Vrijberge was a municipality in the Dutch province of Zeeland, located on the island of Tholen. It existed until 1813, when it was merged with Oud-Vossemeer.

==History==
Like many other small municipalities in Zeeland at the time, Vrijberge owed its municipal status to the existence of an estate with judicial privileges. After the introduction of the municipal system by the French, almost all of these estates became separate municipalities. However, if no one was willing to keep up with the legal costs of a municipality (taxes etc.), it was merged with a neighbouring town.
Vrijberge came into existence in the 18th century after some previously flooded areas were again turned into habitable land, through the erection of dykes. It was through the management of these polders that Vrijberge gained its own small administration.

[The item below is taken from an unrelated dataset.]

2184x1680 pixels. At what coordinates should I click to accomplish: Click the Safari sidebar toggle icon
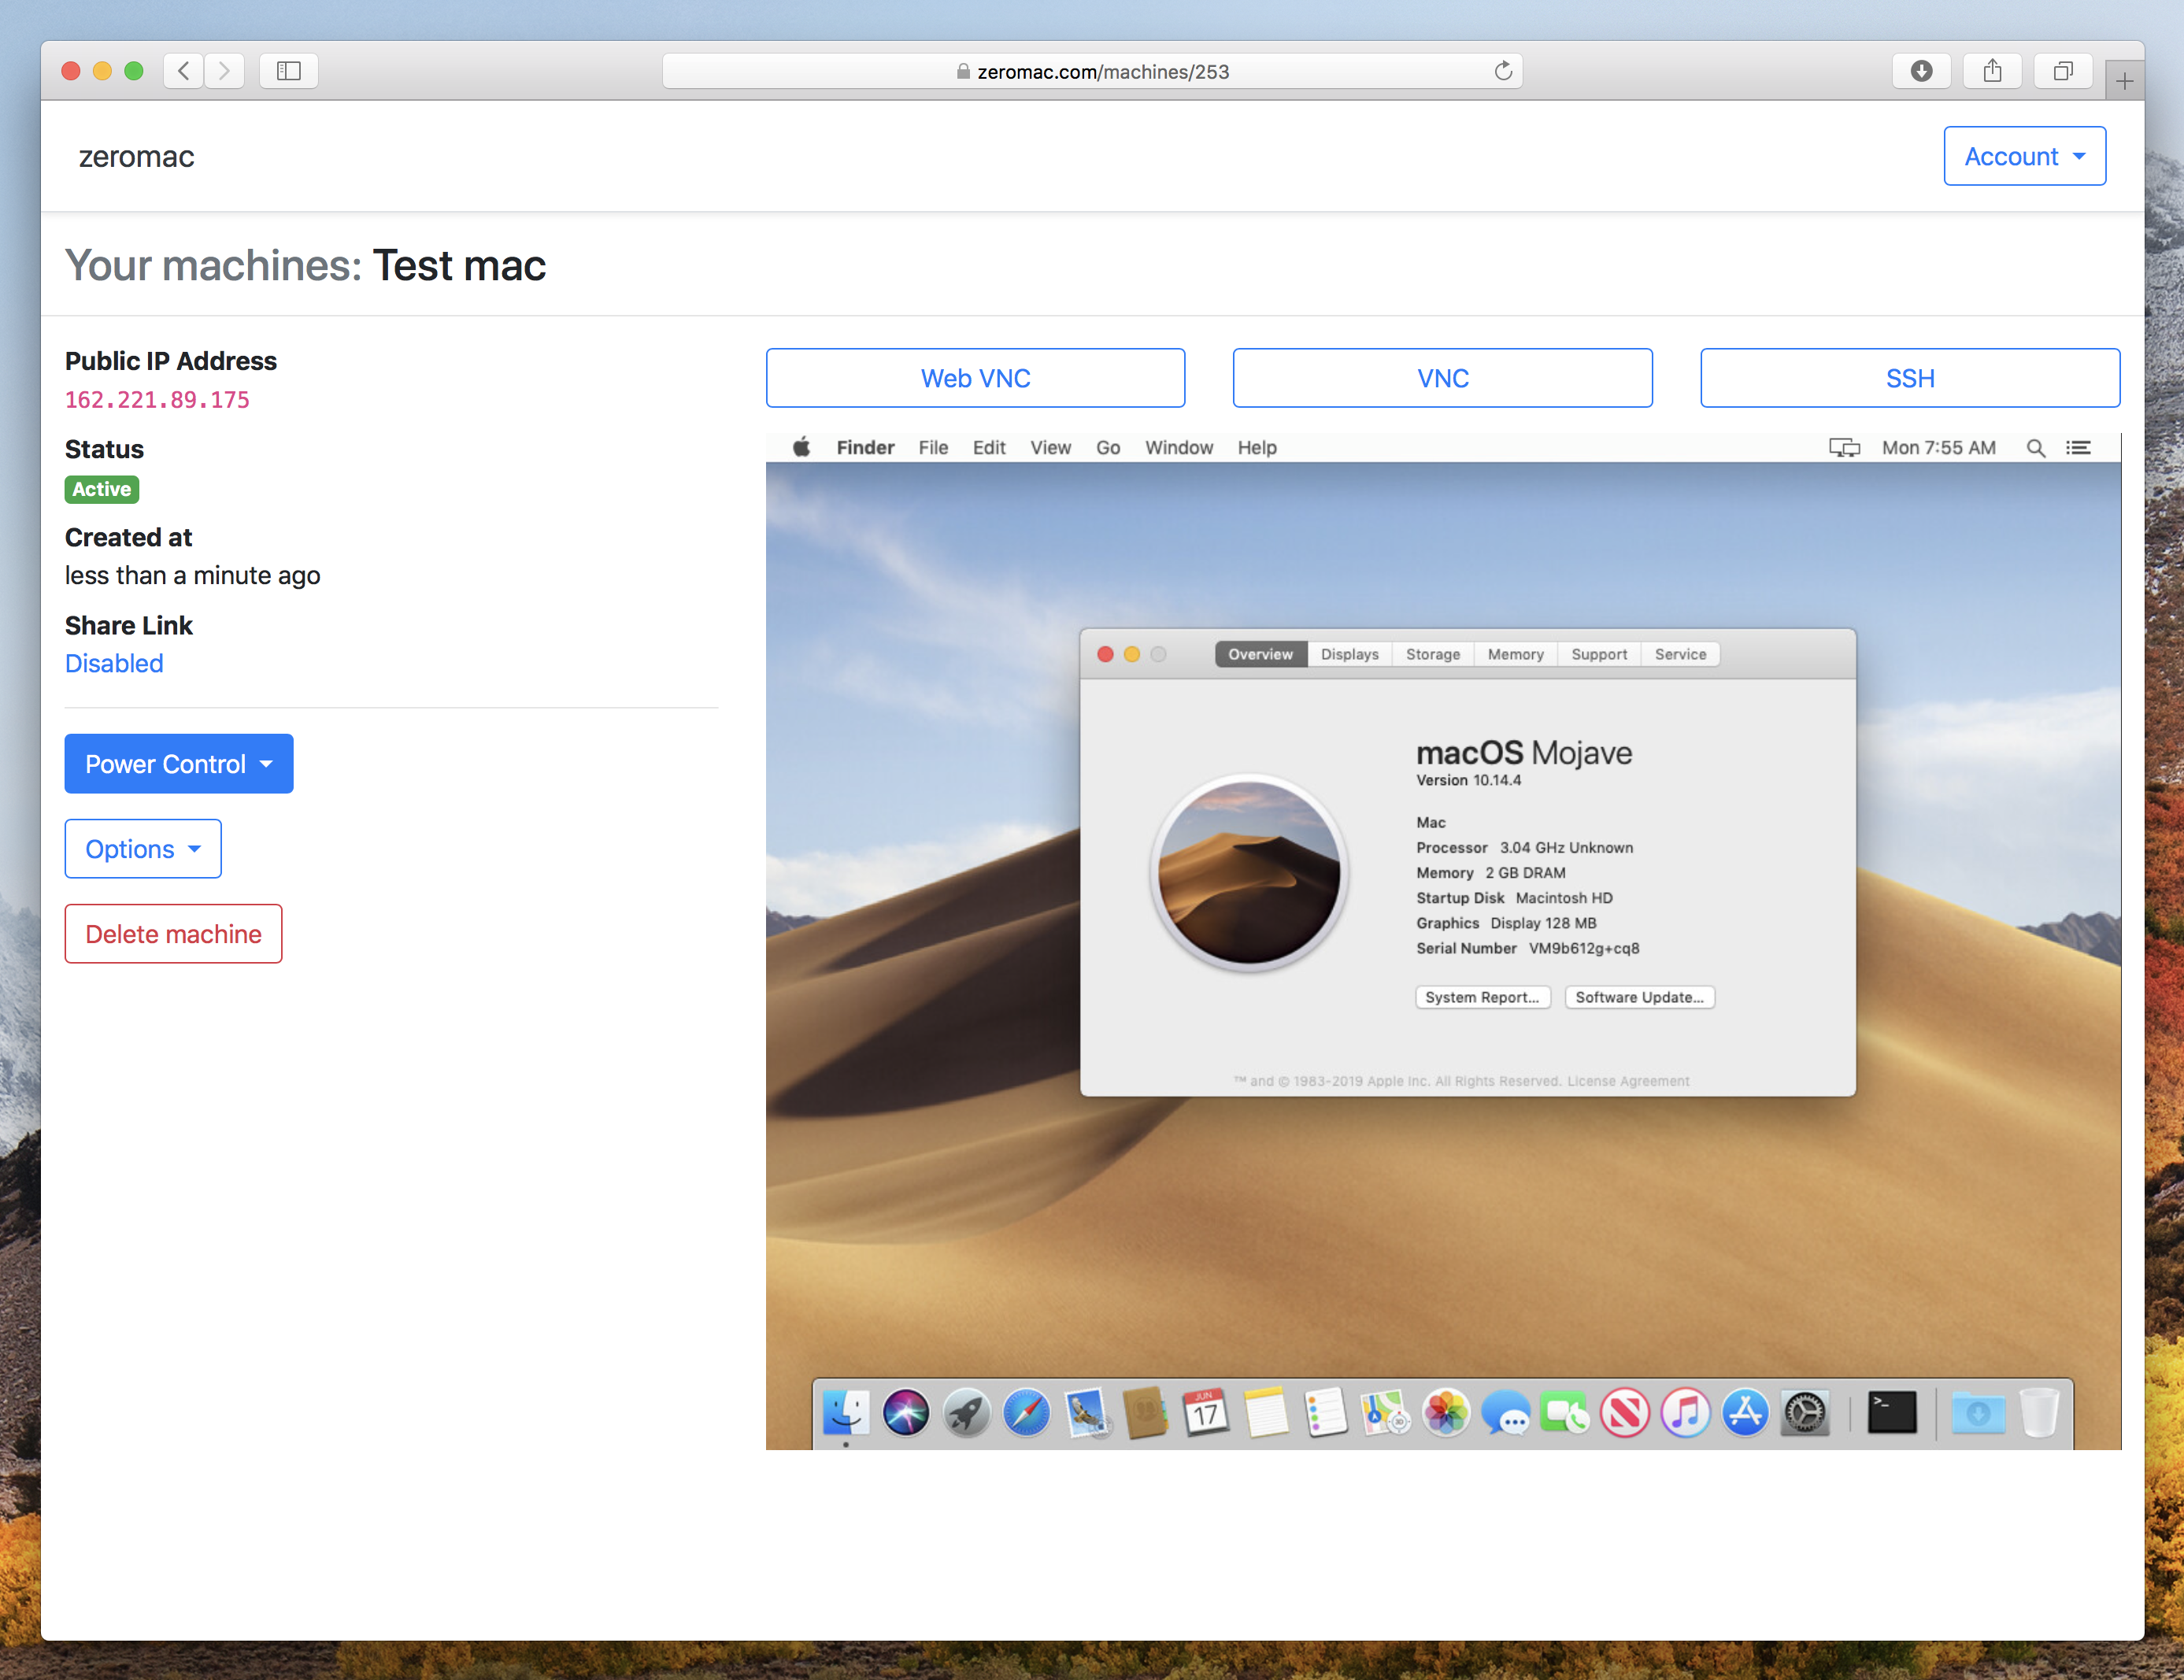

The area, like most of Tholen, was flooded during the 1953 North Sea storm flood. Vrijberge, with less than 50 inhabitants, had by then already ceased to be of any importance. Since 1970 the whole island of Tholen is administered as a single municipality.

==Heraldry==
Because Vrijberge's municipality was so quickly dissolved, it never came to officially possess a coat of arms. The coat of arms of the former estate was horizontally divided, argent over gules, with a charge of three roses gules on the argent and three sheep argent on the gules. Based on these arms, a flag (an armorial banner) was later designed for Vrijberge.